I am an eternal optimist. I believe that it will always work out for the best. I can find the good in every situation. But what I can’t do is lie.
Spending 20 years as a crisis counselor, there were times when I so desperately wanted to lie. I wanted to lie, so my client wouldn’t be uncomfortable. I wanted to lie, because I did not want to tell them that they were dying. I wanted to lie, so they wouldn’t panic. But I couldn’t, so I learned be honest and take my cues from them. Because we do them a disservice by not telling the truth.
Because sometimes it’s not going to be okay.
I have written about this before. I have trained other helping professionals on this very subject. And while it is difficult, it is very necessary to be honest. Because sometimes it’s not going to be okay. Sometimes people are going to die. And sometimes we in our role as caregiver or support professional, are the one who must deliver the bad news. And to do this effectively, we must suspend our discomfort and see to the needs of our client.

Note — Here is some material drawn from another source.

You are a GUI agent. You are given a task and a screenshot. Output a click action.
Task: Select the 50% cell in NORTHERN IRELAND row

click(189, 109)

It is interesting that we would believe that people wouldn’t want to hear bad news. But studies would show that is not the case. A study conducted in 1982 showed that 96% in this group desired to hear that they had a cancer diagnosis. While 85% wanted to know their prognosis, and how much time they realistically had? There is a protocol that is used to deliver bad news called SPIKES. It’s a 6 step process that supportive professionals use. And while I agree and use those steps in a grave situation, most of us will never have to entertain that process.
But what about the everyday run of the mill bad day bad news? How do we address a loved one going through a tough time? For me, it is kind of the same process. First whenever possible, I like to make sure that the environment is conducive for having such a talk. I let my loved one talked, vent or cry and then I deliver the truth. Then I follow the truth with, I am with you. What do you need? Is there a blessing? And there is a reason for this.
Sometimes some very bad things happen and we just have to deal.
It is important that my loved one knows that they are not alone. That whatever they are going through, they have my support. Then I talk about their needs. What do they need at this time that may help them? There will be times that their needs can’t be met. But that doesn’t mean that there isn’t something that we can do {or get} to improve the situation, even in the slightest bit. And then I ask about a blessing. In most every case we will find some sort of silver lining. Not always. Sometimes some very bad things happen and we just have to deal. But, the reason I ask about the blessing is two fold. One, it creates distraction. Distraction from pain is vital. Some people will pop a pill. Others will have a drink. And yet others will turn to some other destructive vice that provides a short term solution, but ultimately leads them further down the rabbit hole. The other reason we talk about the blessing is outcomes. A negative attitude only compounds a negative situation. Looking for a blessing activates feelings of hopefulness.
Bad time are inevitable for all of us. And when someone we love is in the middle of it, we only need to say 3 things. I am with you. What do you need? Is there a blessing?